A regular day for Kristen, as a student, can involve reading as well as listening to lectures and posting to the discussion board for her online course. Kristen is also a teaching assistant as well as a tutor and therefore spends time on this aspect too. She tries to stay healthy by using yoga as well as a game: Ring Fit Adventure. Kristen also likes to take on additional projects to connect her degree to her love and passion for games.
Kristen’s favorite fail comes from when she ran her own independent game studio while she was getting her master’s degree. She gave herself the deadline of a year to either make it or not. In this time, she made 2 or 3 prototypes which she was proud of, but they never really took off. The reason for this, and the learning Kristen took away from this, is the importance of contracting with your team and checking in. Making sure it’s clear what the expectations are from both parties and that everyone is on the same page.
One of Kristen’s favorite stories of success comes from a recent time as she and her co-author Scott Crabtree just finished writing a book All Work and Some Play. They explored the idea of games giving quick feedback and having quick iteration styles and implemented this into the way they worked by taking it in turns to write a section before sending it to the other and this worked very well. They also play-tested their book by sending out copies to a large number of people with the intention of getting feedback and then adapted their book from this feedback. If Kristen had to give a piece of advice around writing a book it would be to just do it. If you don’t, it will never exist.

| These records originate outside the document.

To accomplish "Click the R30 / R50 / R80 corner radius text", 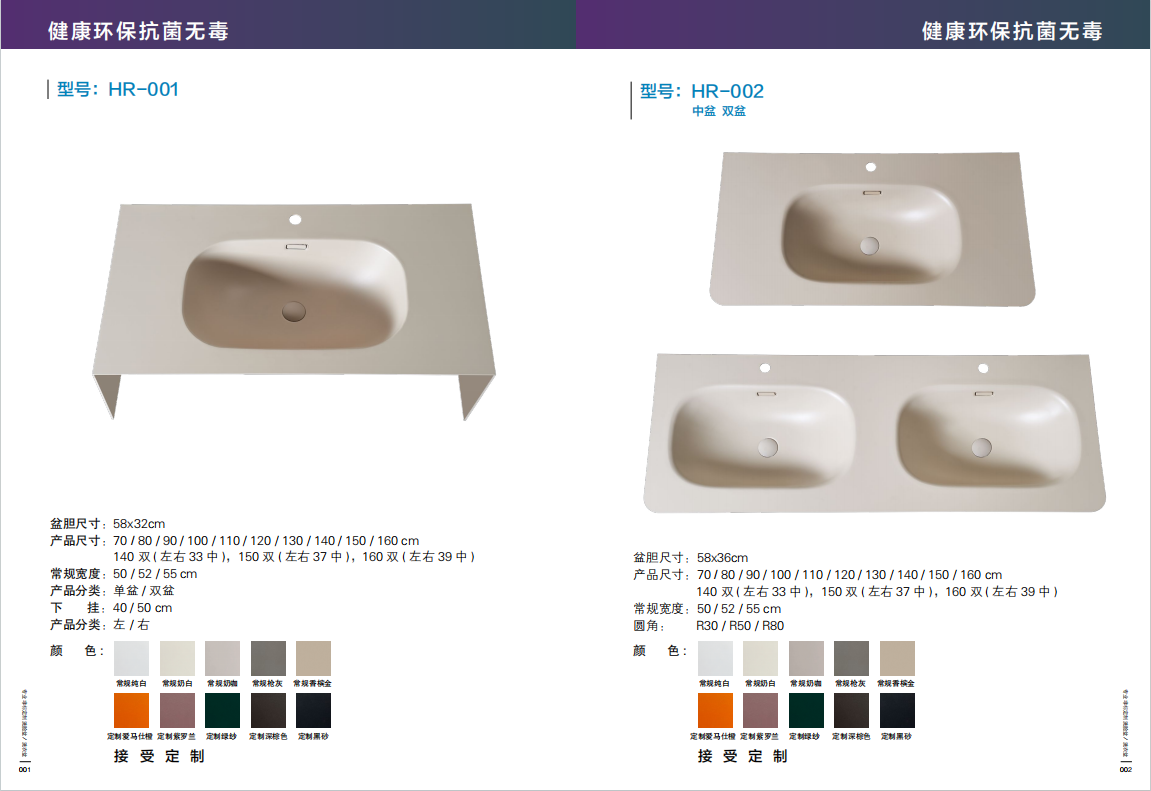I will tap(740, 626).
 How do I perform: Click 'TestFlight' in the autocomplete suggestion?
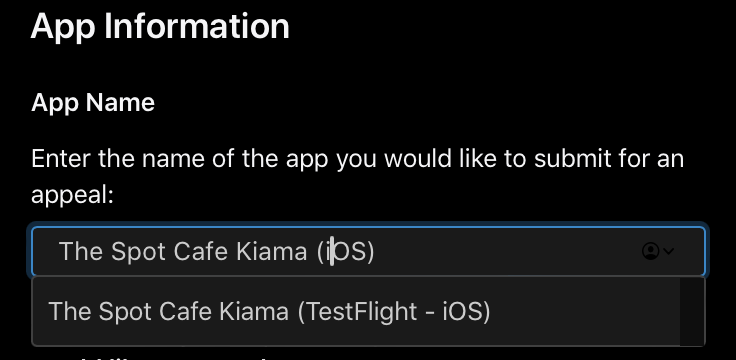pos(361,312)
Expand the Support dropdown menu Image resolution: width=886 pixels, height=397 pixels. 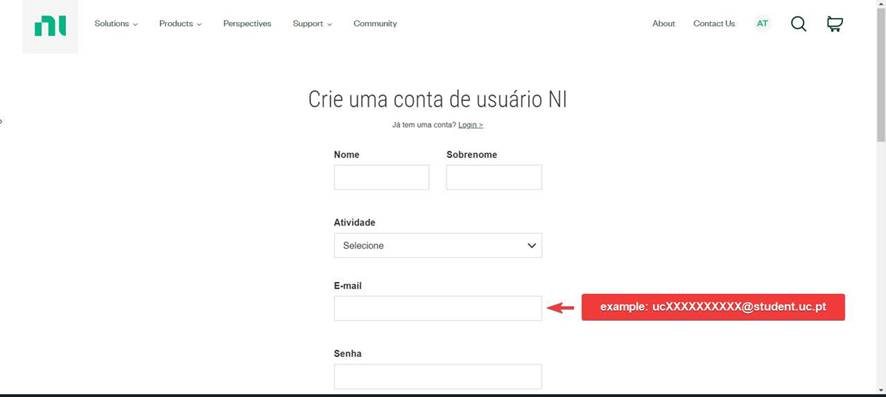click(x=312, y=24)
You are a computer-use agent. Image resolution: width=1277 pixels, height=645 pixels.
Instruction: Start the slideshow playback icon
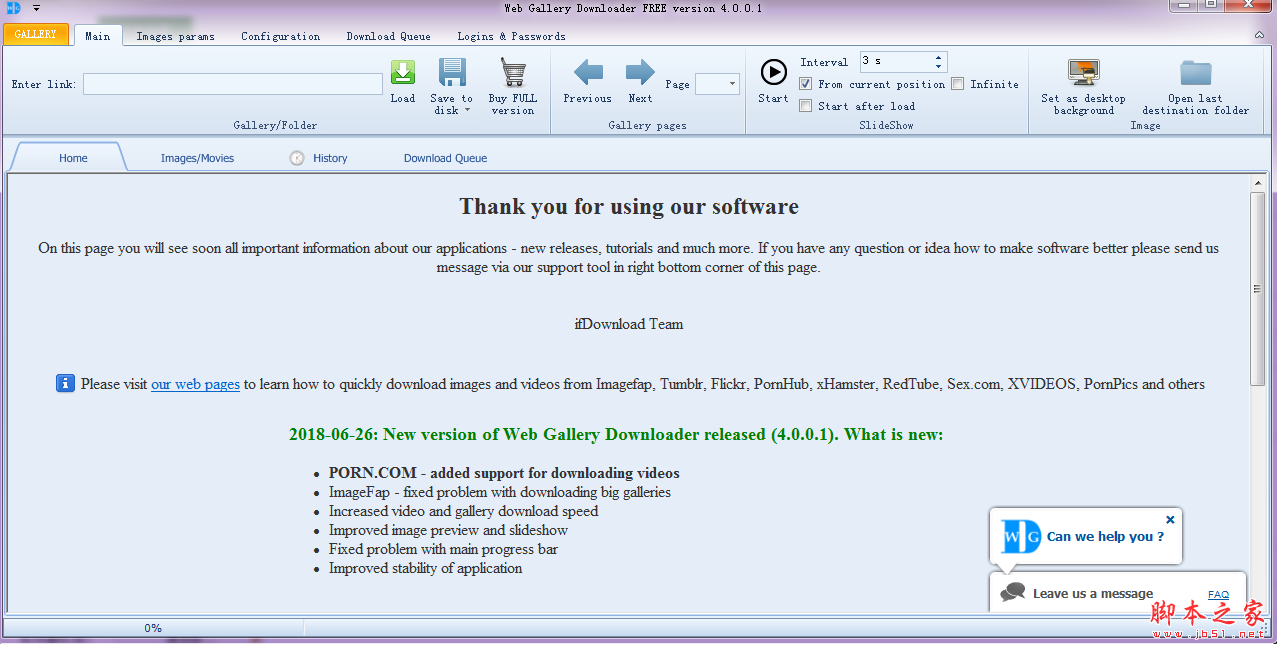point(772,72)
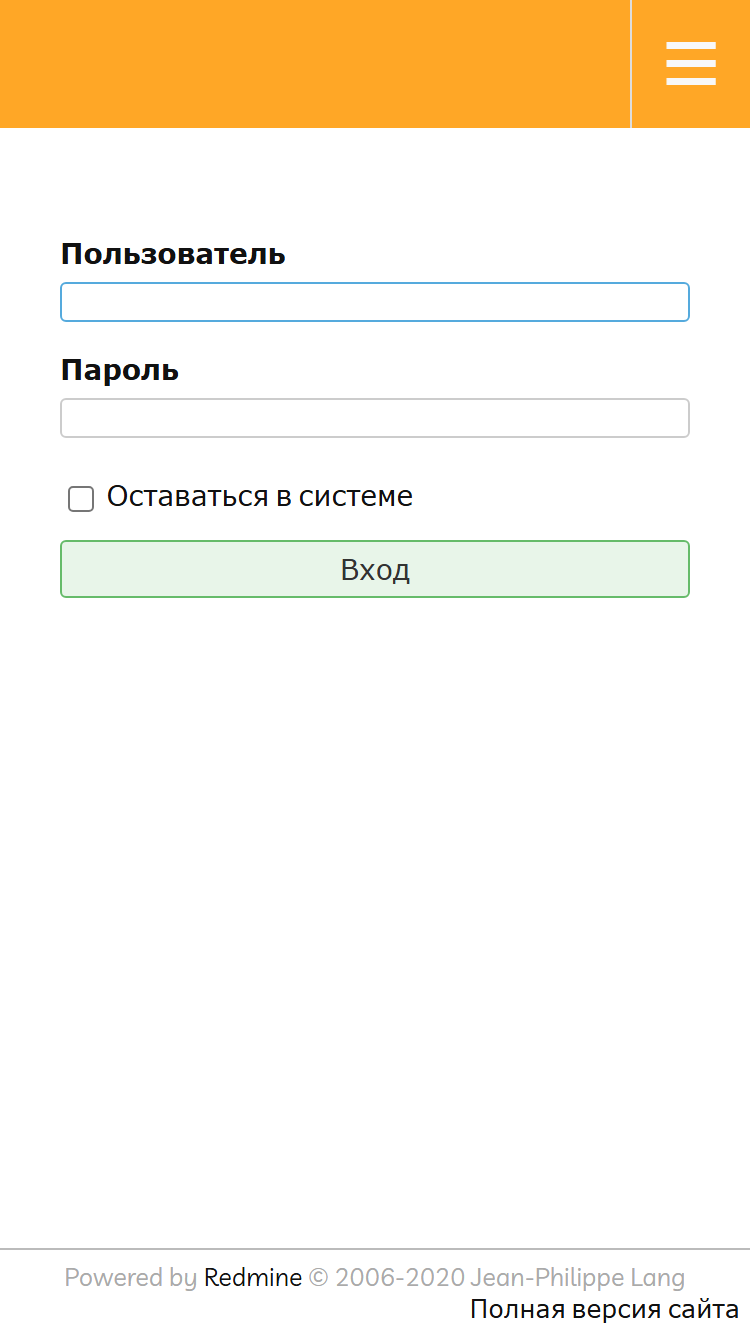This screenshot has height=1334, width=750.
Task: Open the hamburger menu in the header
Action: [691, 64]
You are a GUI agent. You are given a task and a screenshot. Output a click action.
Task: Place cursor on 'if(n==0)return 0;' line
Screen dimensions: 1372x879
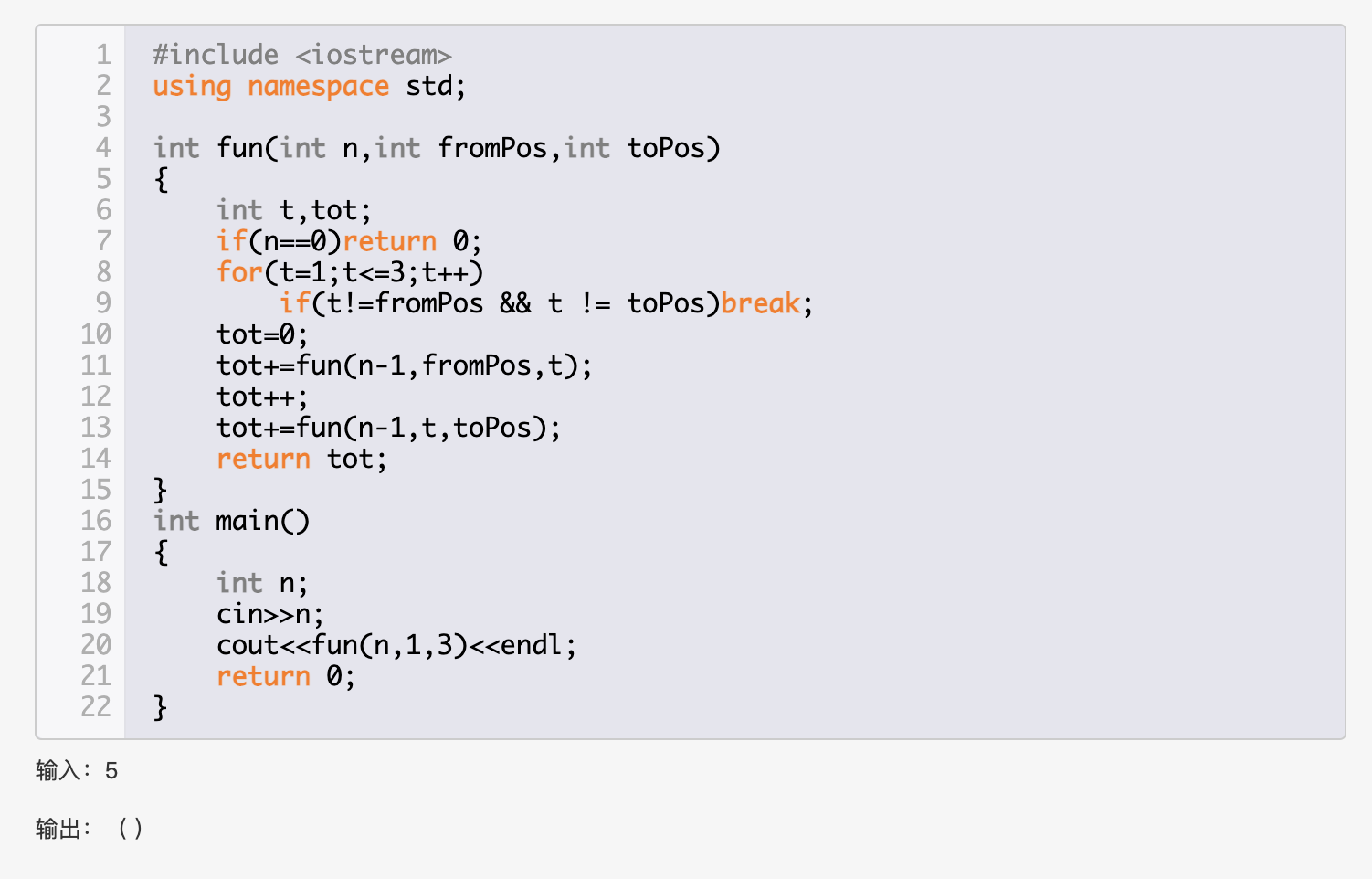pyautogui.click(x=349, y=241)
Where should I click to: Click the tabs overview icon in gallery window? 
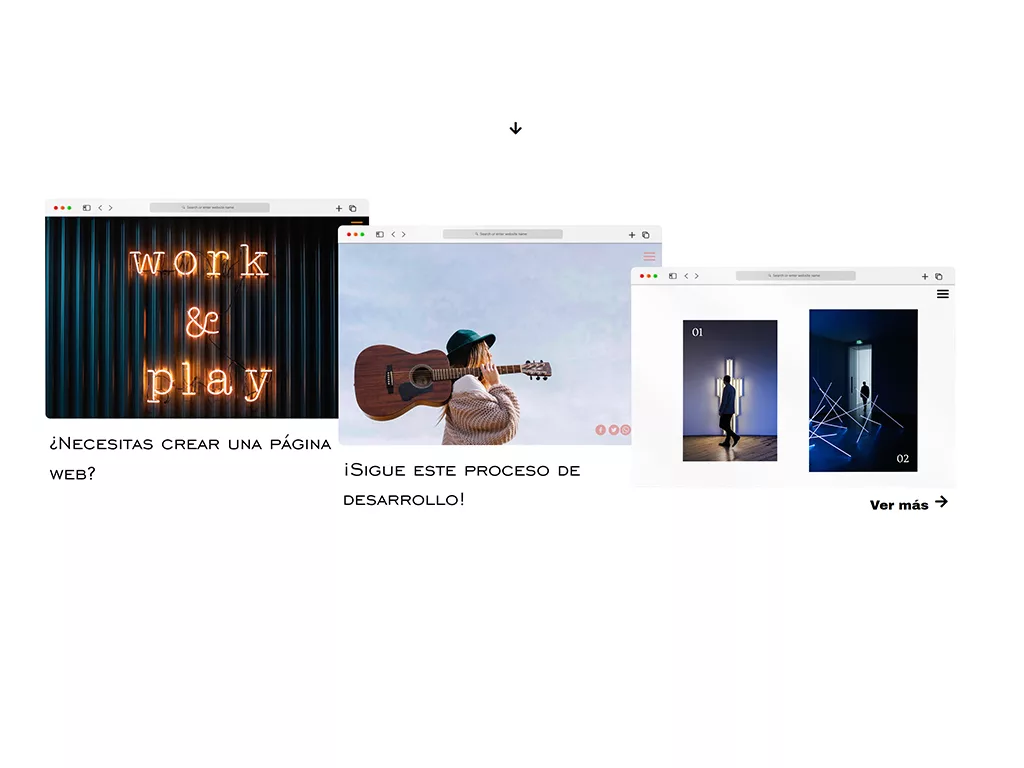point(938,276)
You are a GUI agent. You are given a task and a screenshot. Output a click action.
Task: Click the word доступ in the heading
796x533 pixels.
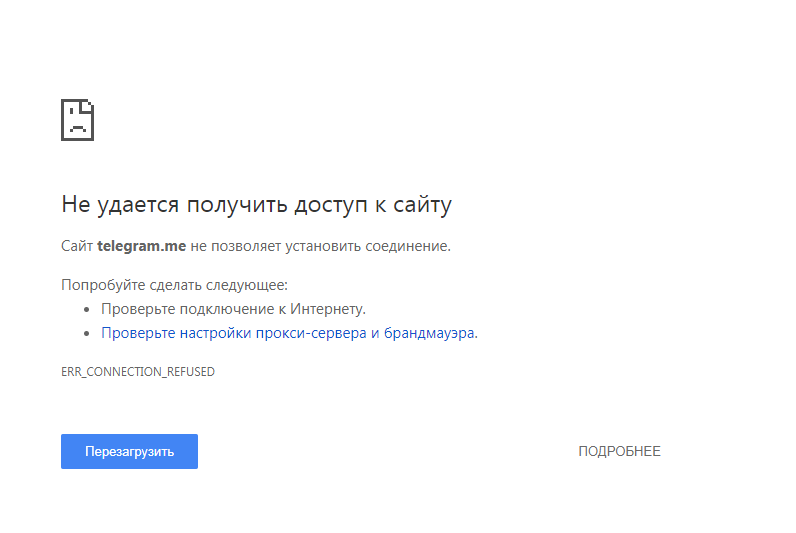[333, 205]
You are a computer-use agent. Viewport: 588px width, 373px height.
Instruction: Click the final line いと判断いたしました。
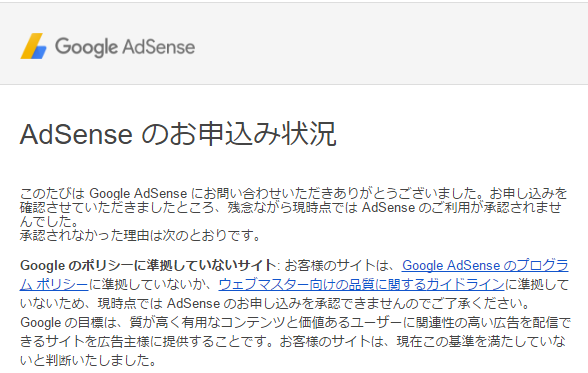[x=88, y=360]
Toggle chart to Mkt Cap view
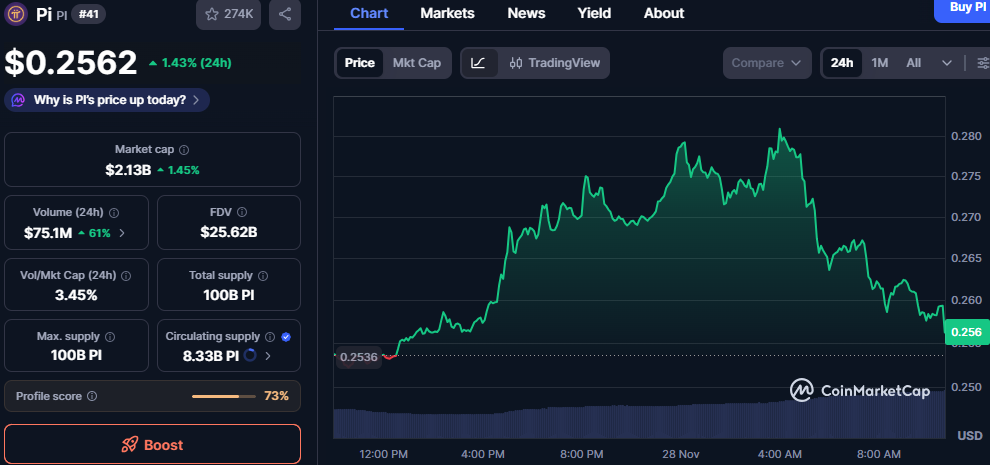This screenshot has height=465, width=990. click(x=416, y=63)
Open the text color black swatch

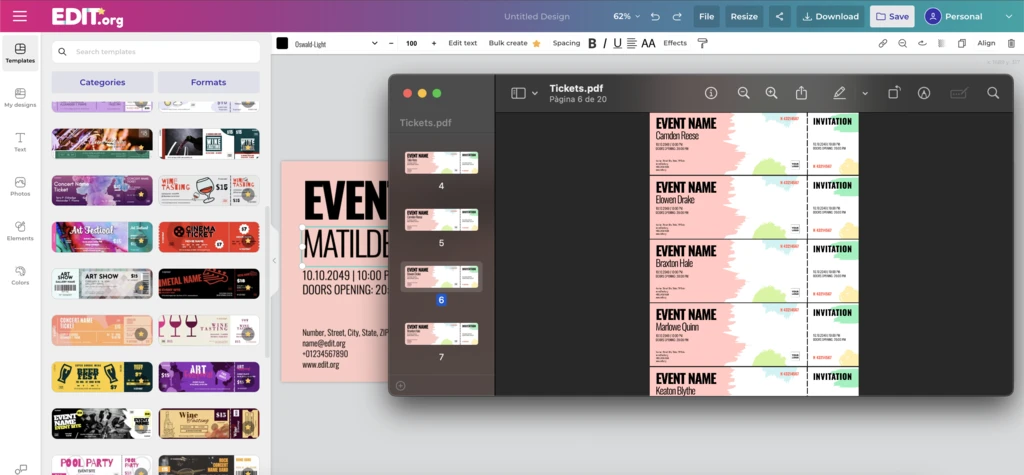coord(282,44)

Her process comes from an understanding that both games and organizational development have similar ideas on how to go about making a change or making an idea real. For game development, it might be the prototype or iteration cycle and in organizational development, it is referred to as participatory action research. The first step involves identifying a problem, or in terms of a game, an experience you want to create. Then you would consult with a behavioral scientist, for games, this would be talking to other developers or subject matter experts. The next step is data gathering and gaining an idea of what’s going on based on the data. You then take this to the client or the people you are working with so it’s not just your idea and the people who are impacted also get a say. Working together, you then create a plan on the steps forward. It’s important after taking action to gather data from it and evaluate it, which turns it into a loop.
Kristen’s best practice would be ensuring you are using some sort of iteration loop or participative action research and are specifically going through each step not skipping any. In her experience, it’s often the case that although everyone agrees on how they should be doing things, they sometimes only go through one step instead of making as many iterations as time and budget allow.
Kristen would like to hear Katie Salen Tekinbaş on the podcast, she is the co-author of Rules of Play which is Kristen’s personal gamebook bible and therefore would love to hear her thoughts. In this book, they break down games into what makes them unique and special in an easy to read format and Kristen would heavily recommend it.
She would say her superpower is her love for learning new things, finding a creative way to apply them and having a strong drive to get things done. Her favorite game is Final Fantasy VII as this was the right game at the right time for her when this game came along, she hadn’t experienced games with a deep story and it really hooked her.
The way Kristen figures out which game mechanic to use is by testing them, only by testing it can you truly understand what will happen. You won’t know until you try – particularly with the current target audience.